Tuesday, January 09, 2007

What makes a conservative?

Today, Mr. Sullivan has a link up to a very provocative article in Psychology Today about what personality traits go into a person becoming politically conservative or liberal.

It begins by talking about a woman who went from being staunchly left to staunchly right after 9/11, and discovered so many other people that had done the same thing that she even formed a group called the 911 Neocons. I totally disagree with her reasoning (On the political left, she wrote, "There was little sympathy for the victims," and it seemed to her that progressives were "consumed with hatred for this country" and had "extended their misguided sympathies to tyrants and terrorists."), but it makes for an interesting foundation on which to write about various studies conducted on what exactly goes into political determinates.

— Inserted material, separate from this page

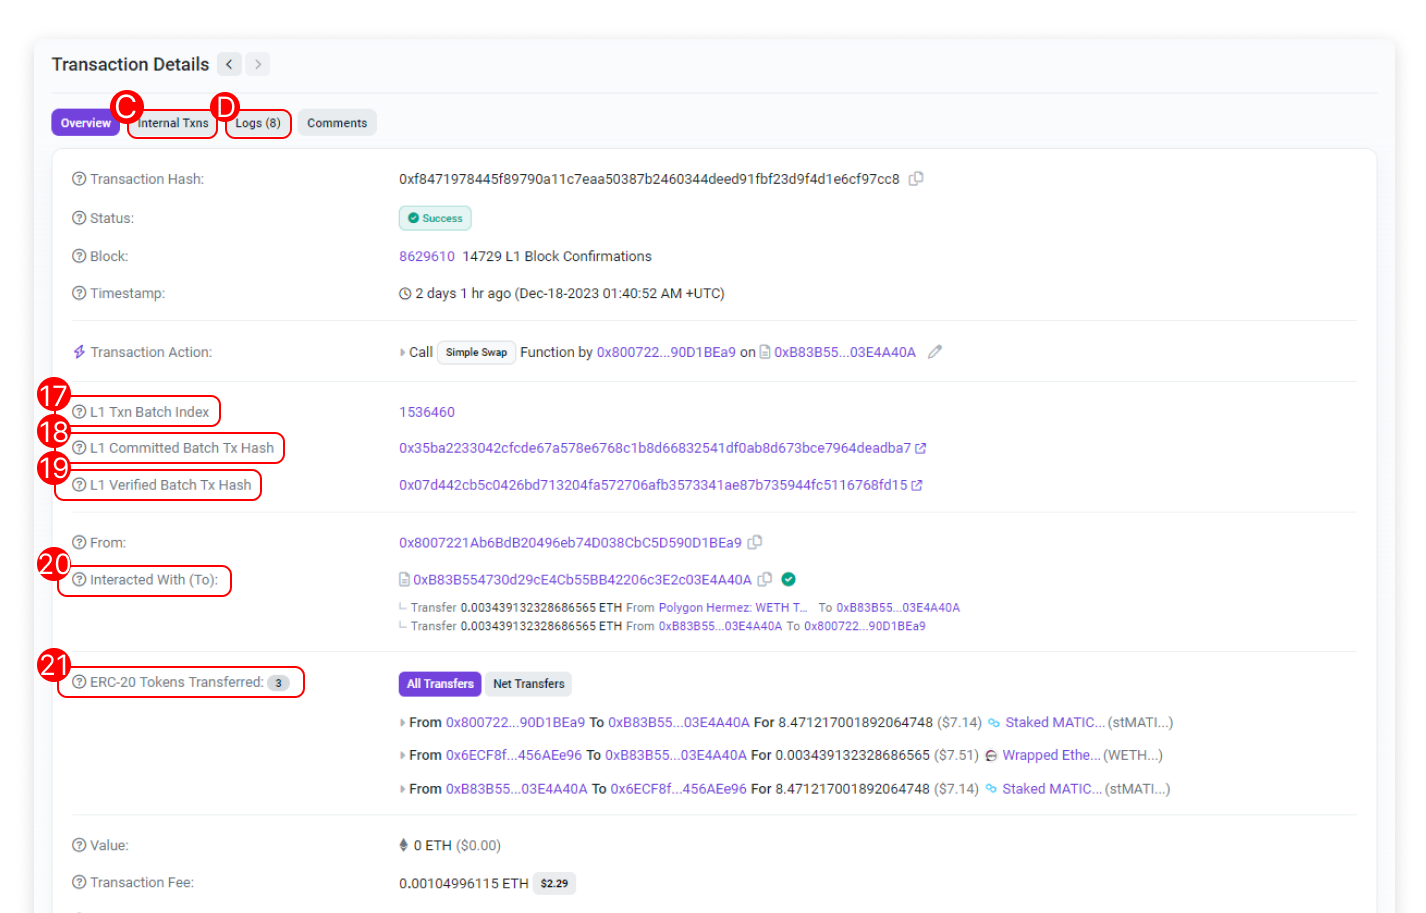1426x913 pixels.
Task: Expand the Transaction Action call details
Action: [x=402, y=352]
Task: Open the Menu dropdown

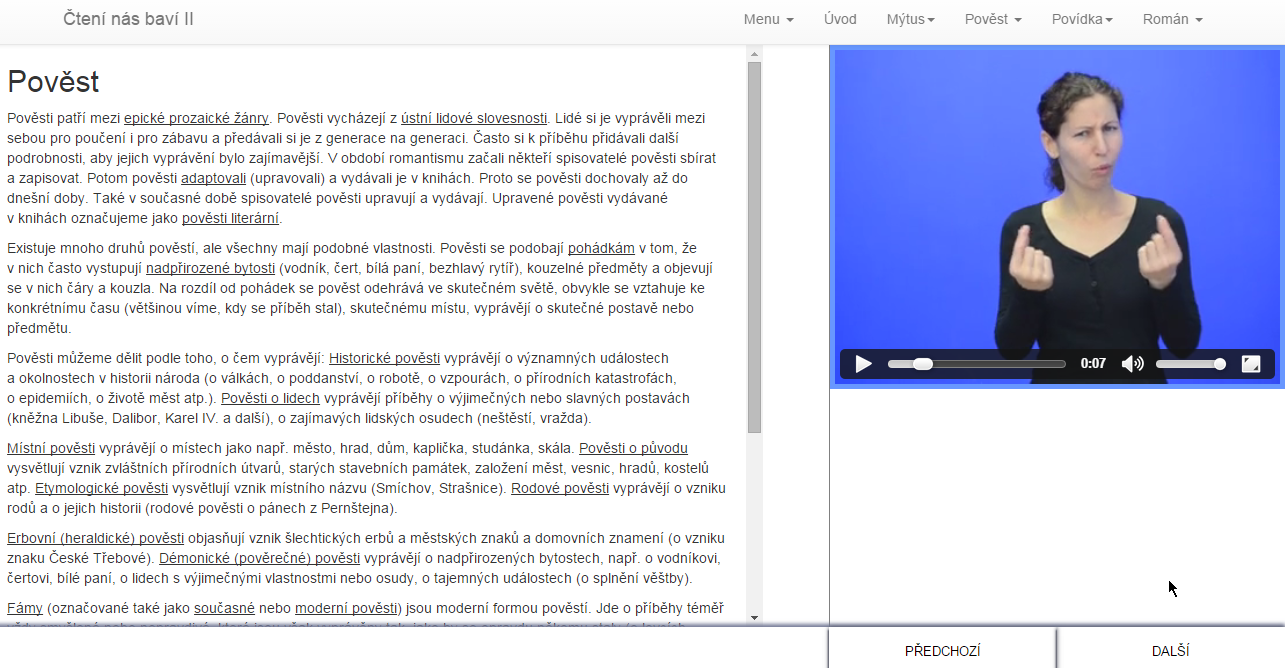Action: tap(768, 20)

A lot of it talks about personality traits such as liberals being messier, more voracious readers of a more broad range of subject matter, less religious, people who enjoy traveling more, etc etc. Which is all very interesting I guess, but what really fascinated me was the studies they did on childhood dispositions and political affilitions. You can take it for what it's worth (and the scientists insist that the evidence is emperical, proveable, and non-biased) but they had this to say:

In 1969, Berkeley professors Jack and Jeanne Block embarked on a study of childhood personality, asking nursery school teachers to rate children's temperaments. They weren't even thinking about political orientation.

Twenty years later, they decided to compare the subjects' childhood personalities with their political preferences as adults. They found arresting patterns. As kids, liberals had developed close relationships with peers and were rated by their teachers as self-reliant, energetic, impulsive, and resilient. People who were conservative at age 23 had been described by their teachers as easily victimized, easily offended, indecisive, fearful, rigid, inhibited, and vulnerable at age 3. The reason for the difference, the Blocks hypothesized, was that insecure kids most needed the reassurance of tradition and authority, and they found it in conservative politics.


Aside from that, and this would seem to back up the above finding, the article talks about how a fear of death and cultural zeitgeist has as much to do with political leanings as anything, hence the upsurge in support for Bush after 9/11. They talk about numerous tests performed on people who make close associations with death (or with 9/11 specifically) and how that affects their answers about social and political issues immediately afterwards as opposed to the same questions when asked to just "think rationally" about them for 30 seconds. The results are pretty astounding.

To test the theory, Jost prompted people to think about either pain—by looking at things like an ambulance, a dentist's chair, and a bee sting—or death, by looking at things like a funeral hearse, the grim reaper, and a dead-end sign. Across the political spectrum, people who had been primed to think about death were more conservative on issues like immigration, affirmative action, and same-sex marriage than those who had merely thought about pain, although the effect size was relatively small. The implication is clear: For liberals, conservatives, and independents alike, thinking about death actually makes people more conservative—at least temporarily.


And then:

Solomon and his colleagues prompted two groups to think about death and then give opinions about a pro-American author and an anti-American one. As expected, the group that thought about death was more pro-American than the other. But the second time, one group was asked to make gut-level decisions about the two authors, while the other group was asked to consider carefully and be as rational as possible. The results were astonishing. In the rational group, the effects of mortality salience were entirely eliminated. Asking people to be rational was enough to neutralize the effects of reminders of death. Preliminary research shows that reminding people that as human beings, the things we have in common eclipse our differences—what psychologists call a "common humanity prime"—has the same effect.

"People have two modes of thought," concludes Solomon. "There's the intuitive gut-level mode, which is what most of us are in most of the time. And then there's a rational analytic mode, which takes effort and attention."

The solution, then, is remarkably simple. The effects of psychological terror on political decision making can be eliminated just by asking people to think rationally. Simply reminding us to use our heads, it turns out, can be enough to make us do it.

1 comment:

karen said...

I feel like such a dummy lately! All I read are fashion and home decorating magazines. I haven't even been reading the Times on the weekend, except to scan the headlines and read the Real Estate section.
I need to get with the program and stop turning into a superficial, materialistic New Yorker.
Thanks for being such a smarty-pants.